## Introduction

Consider an array of integers. We suppose the integers are sorted by their natural order. If we have a particular integer value, we want to search the array to see if it’s included. In this article, we will show an approach based on a “divide and conquer” strategy, called “binary search”.

## Problem Example

Consider an array of integers from 1 to 5, sorted by their natural order.

```
int[] sortedSet = { 1, 2, 3, 4, 5 };
```

Suppose we want to search the above integer set to find the value 4. Exploiting the fact the numbers are sorted we can proceed like this:

- We divide the array by two and take the resulting value as its middle position
- We evaluate the value corresponding to the middle position
- If it equals 4 the search is terminated and we have a match
- If it’s less than 4 then we go on searching only on the left half of the array
- If it’s greater than 4 then we go on searching only on the right half
- We repeat the above steps until we cannot divide further

We can implement the above steps in two equivalent ways: iteratively and recursively. We will show both these approaches in the next sections.

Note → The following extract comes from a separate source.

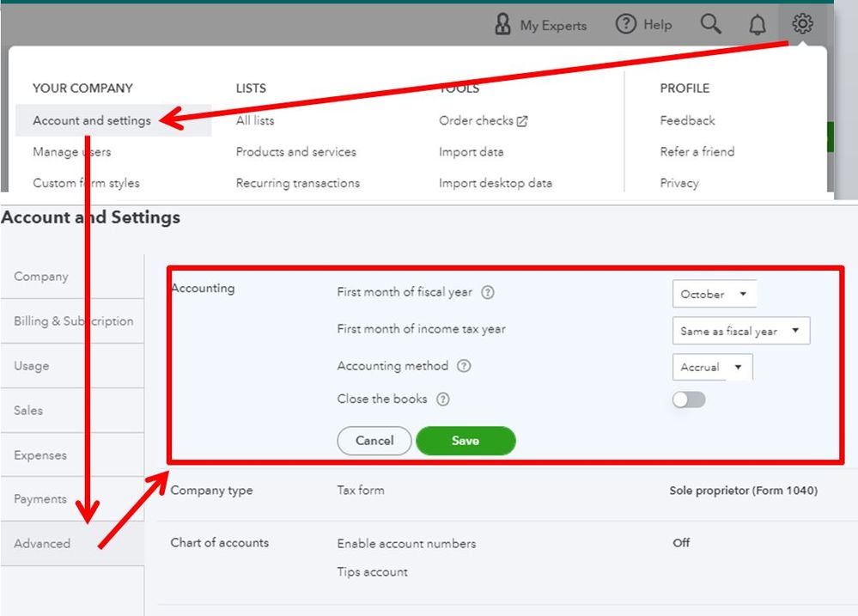The image size is (858, 616).
Task: Select Account and settings menu item
Action: pos(92,121)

## Binary Search in an Iterative Way

We can decline the generic description of the algorithm iteratively. While the first index the array is less or equal to the last one:

- We calculate the difference between the last and first index of the array and divide by 2
- We set the middle index of the array as the first index plus the previous calculation (it is necessary to calculate the right value of the middle index if the divide operation is made more than once)
- If the value corresponding to the middle index is equal to 4 we have a match and we stop the searching
- If 4 is less than it, then we set the second index as the middle one minus 1 and repeat the calculation of the middle index for the left half
- If 4 is greater than it, then we set the first index as the middle one plus 1 and repeat the calculation of the middle index for the right half

We can implement what is said above by Java code:

```
@Test
public void binarySearchIterativeTest() throws Exception {
int[] sortedSet = { 1, 2, 3, 4, 5 };
int keyValue = 4;
int i = 0, j = sortedSet.length - 1;
int searchResult = -1;
int middle = -1;
while (i <= j) {
middle = i + (j - i) / 2;
if (keyValue == sortedSet[middle]) {
searchResult = sortedSet[middle];
break;
}
if (keyValue < sortedSet[middle]) {
j = middle - 1;
} else if (keyValue > sortedSet[middle]) {
i = middle + 1;
}
}
assertEquals(4, searchResult);
System.out.println(searchResult);
}
```

### Performance Considerations

The time complexity of the above algorithm is O(log n).

## Binary Search in a Recursive Way

We can re-write the algorithm shown in the previous section recursively. The logic is the same, but we exploit a recursive function to implement the repeating part:

```
private int binarySearchRecursive(int[] sortedSet, int i, int j, int keyValue) throws Exception {
if (i <= j) {
int middle = i + (j - i) / 2;
if (keyValue == sortedSet[middle]) {
return sortedSet[middle];
}
if (keyValue < sortedSet[middle]) {
j = middle - 1;
} else if (keyValue > sortedSet[middle]) {
i = middle + 1;
}
return binarySearchRecursive(sortedSet, i, j, keyValue);
}
return -1;
}
@Test
public void binarySearchRecursiveTest() throws Exception {
int[] sortedSet = { 1, 2, 3, 4, 5 };
int i = 0, j = sortedSet.length - 1;
int keyValue = 4;
int result = binarySearchRecursive(sortedSet, i, j, keyValue);
assertEquals(4, result);
System.out.println(result);
}
```

### Performance Considerations

The time complexity of the above algorithm is O(log n).

## Conclusion

In this article, we have seen an iterative and recursive approach to perform a binary search on a sorted array of integers. The example code is available on GitHub.